Die Erfindung betrifft eine Zementmischung, die insbesondere zum Stoppen von Wasserlaufstellen an Bauwerken geeignet ist.
Es ist bekannt, dass hydraulisch abbindende Stopfmörtel zum Abdichten von Wasserlaufstellen an Bauwerken mit verschiedenen Zusätzen versetzt werden müssen. Von derartigen Zusätzen seien Aluminiumseifen, Fette oder Ölemulsionen, die eine gewisse dichtende Wirkung von Zementmörteln erreichen, erwähnt. Es ist ferner bekannt, flüchtige Kohlenwasserstoffe Trockenmörtelmischungen für den genannten Zweck zuzusetzen. Ausserdem ist es bekannt, dass Zementen bzw. daraus hergestellten Mörteln zugesetzte Carbonate und Alkalisilikate aufgrund einer Reaktion mit dem Zement eine dichtende Wirkung ergeben. Als Abbindebeschleuniger dienende Zusätze, wie Aluminate, Formiate, Acrylsäurederivate etc. können zwar eine schnelle Abbindung und Wasserdichtigkeit bewirken, sie müssen jedoch auf die jeweiligen Zemente abgestimmt werden. Weiterhin ist es bekannt, dass durch Zusätze von wasserlöslichen modifizierten Amino-S-Triazinharzen die Haft-, Zug- und Druckfestigkeitseigenschaften sowie die Oberflächengüte zementgebundener Mörtel verbessert werden kann (vgl. die OE-PS 263 607).

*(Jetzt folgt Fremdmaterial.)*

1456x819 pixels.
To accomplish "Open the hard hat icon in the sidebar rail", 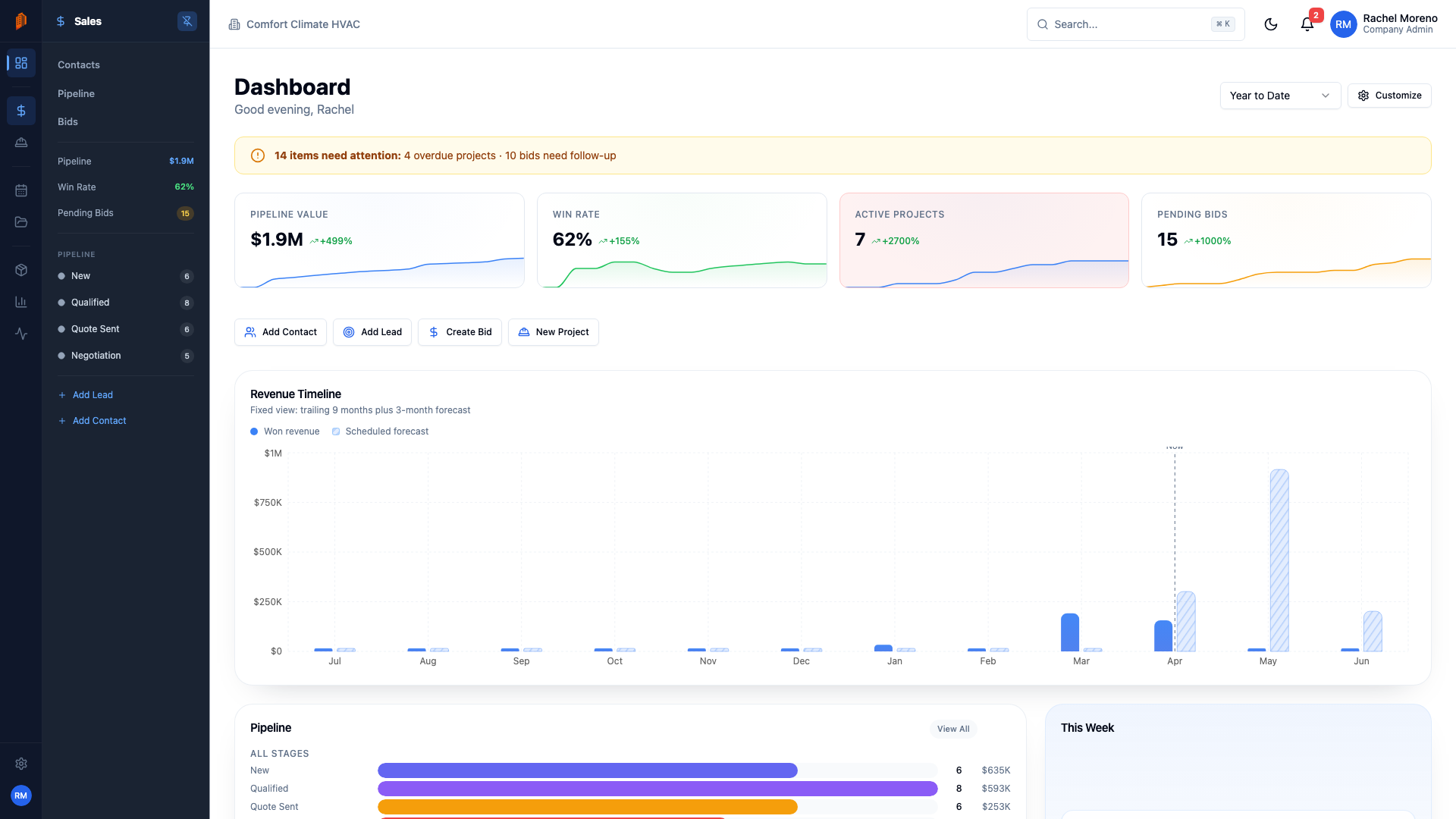I will [20, 142].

Durch Dichtungsmittelzusätze sowie Zementabbindebeschleuniger werden die hydraulischen Eigenschaften von Zementen, Zementgemischen bzw. daraus hergestellten Mörteln teilweise erheblich verändert, so dass es insbesondere unter Berücksichtigung wechselnder Zementqualitäten schwierig ist, in reproduzierbarer Weise dauerhaft abdichtende Zemente bzw. Mörtel herzustellen. Darüber hinaus ist allen bisher bekannten Zementen bzw. Mörteln, die für Abdichtungszwecke eingesetzt werden, der Nachteil gemeinsam, dass sie insbesondere bei einer Druckwasserbelastung keine ausreichende dauerfeste Abdichtungswirkung besitzen.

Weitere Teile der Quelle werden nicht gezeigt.